Member of the Alameda County Board of Supervisors from District 5
- In office 1989–1993
- Preceded by: John George
- Succeeded by: Keith Carson

Personal details
- Born: 25 March 1938 Oroville, California
- Died: 25 June 2013 (aged 75) Hayward, California
- Party: Democratic

= Warren Widener =

American lawyer

Warren Hamilton Widener (25 March 1938 - 25 June 2013) was a former Mayor of Berkeley, California, and former member of the Alameda County Board of Supervisors. He was the first African American mayor of Berkeley, serving two terms from 1971 to 1979. Before entering politics Widener worked as an attorney and was President of the Urban Housing Institute.

Widener was born on March 25, 1938, in Oroville, California. He died on June 25, 2013, in Hayward, California, aged 75. He served as a captain in the U.S. Air Force, then earned his law degree at Boalt Hall at UC Berkeley. He subsequently served as president of the Urban Housing Institute near the UC campus.

==Political career==
After election in 1969 to a four-year term the Berkeley City Council, Widener, 33, ran for Mayor in 1971 against Vice-Mayor Wilmont Sweeney. (Sweeney was first black member of the nine-member Council, elected in 1961; future Congressman Ron Dellums the second, elected in 1967; and Widener the third.)

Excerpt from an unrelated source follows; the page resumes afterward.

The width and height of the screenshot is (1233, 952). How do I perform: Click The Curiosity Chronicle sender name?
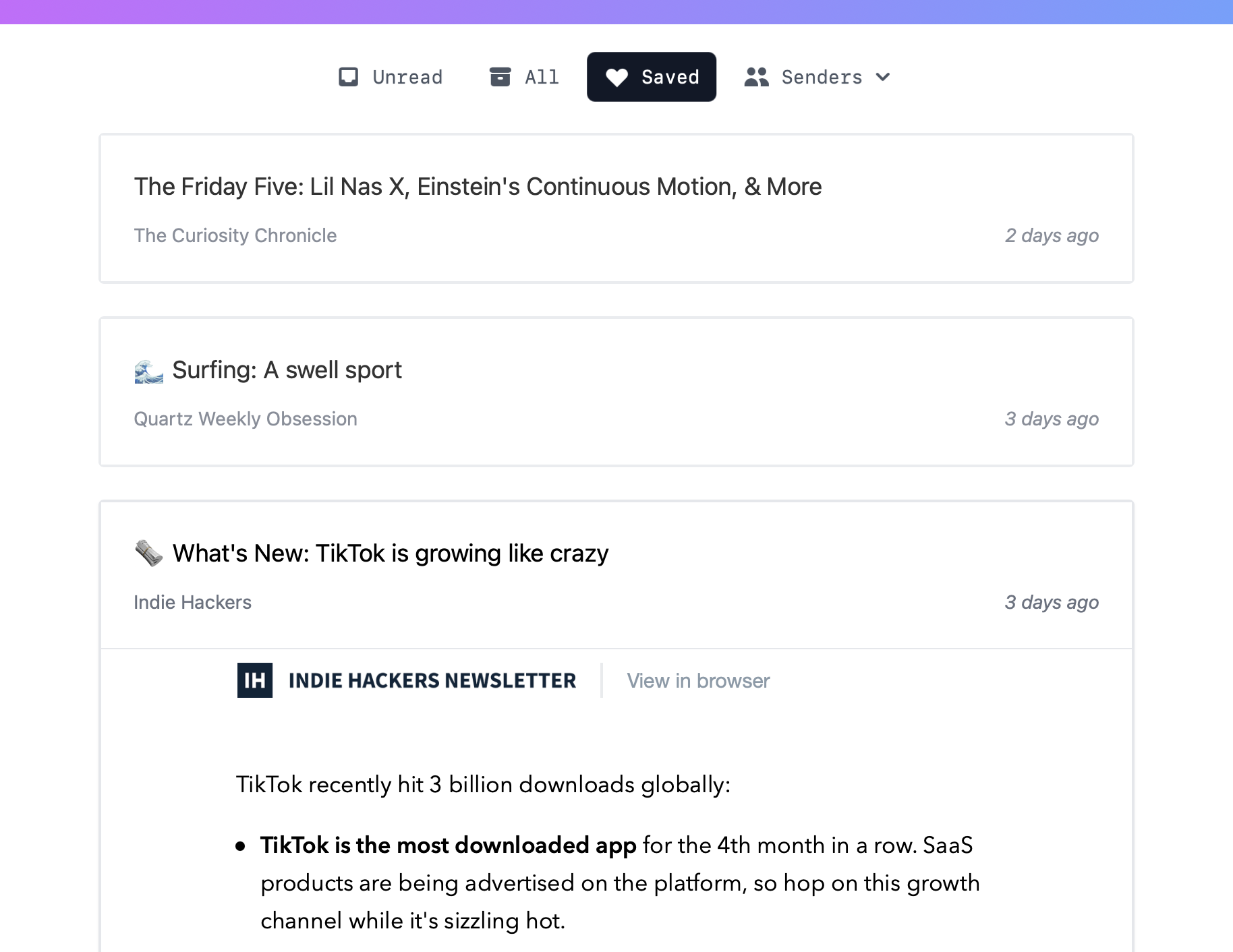tap(235, 235)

"Although he was Berkeley's first black mayor, most black voters backed his opponent. Widener won the election due to a large turnout of the University's student population," according to Ebony Magazine.

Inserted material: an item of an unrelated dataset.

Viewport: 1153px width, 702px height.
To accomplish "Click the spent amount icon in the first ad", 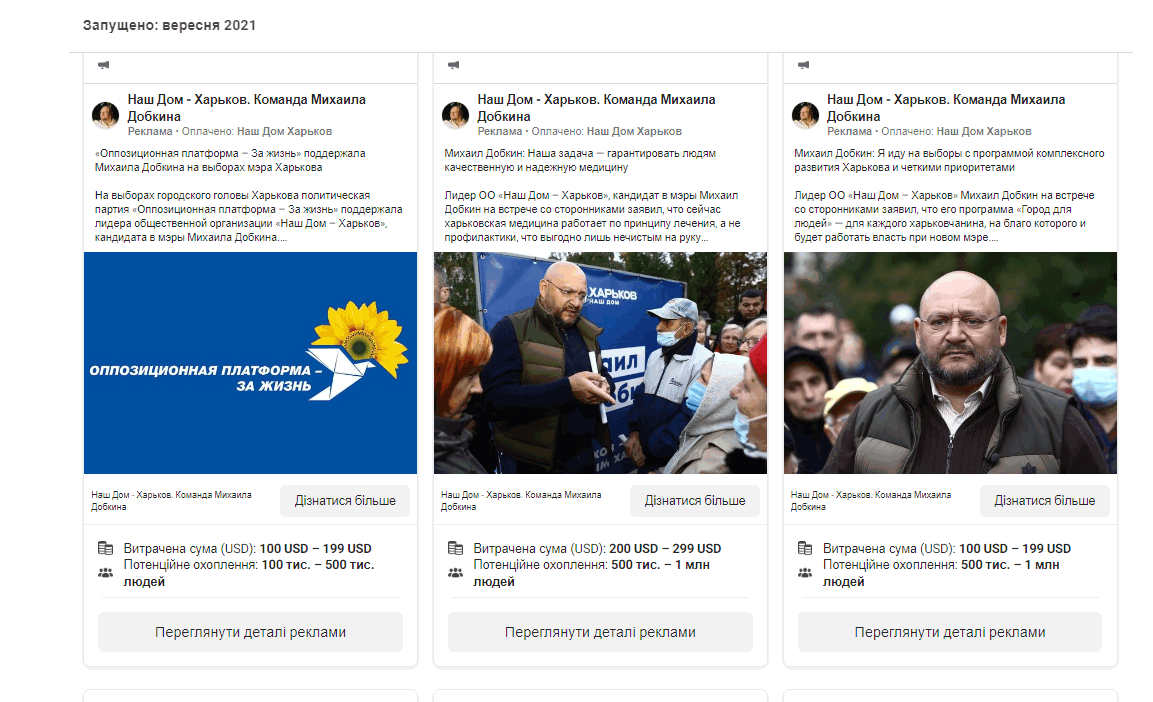I will pos(106,549).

At the first meeting of the newly sworn-in 1971 City Council meeting, three members of the council refused to say the Pledge of Allegiance, but Widener and others participated.

Widener had been elected by many progressive voters in 1971, but those same voters perceived him as shifting to the right after his election. In 1973, Widener endorsed the Berkeley Four, a "slate of liberal Democratic types." Student turnout went down 20 from 1971 while there was a 75 per cent turnout in the Berkeley Hills, the wealthier side of the city.

In 1975, Berkeley Citizens' Action, a coalition of progressives, radicals and reformers, nominated Ying Lee Kelley to run against Widener. Relying upon support of the liberal Berkeley Democratic Club, Widener defeated Kelley and Carl Finamore of the Socialist Workers Party.

In 1979, the BCA's nominee Gus Newport defeated Widener.

In 1988, Widener ran successfully for the District 5 seat on the Alameda County Board of Supervisors, succeeding John George, but was defeated by Keith Carson when he sought re-election in 1992.

==Other activities==
Widener was a past-president of the Berkeley Repertory Theater.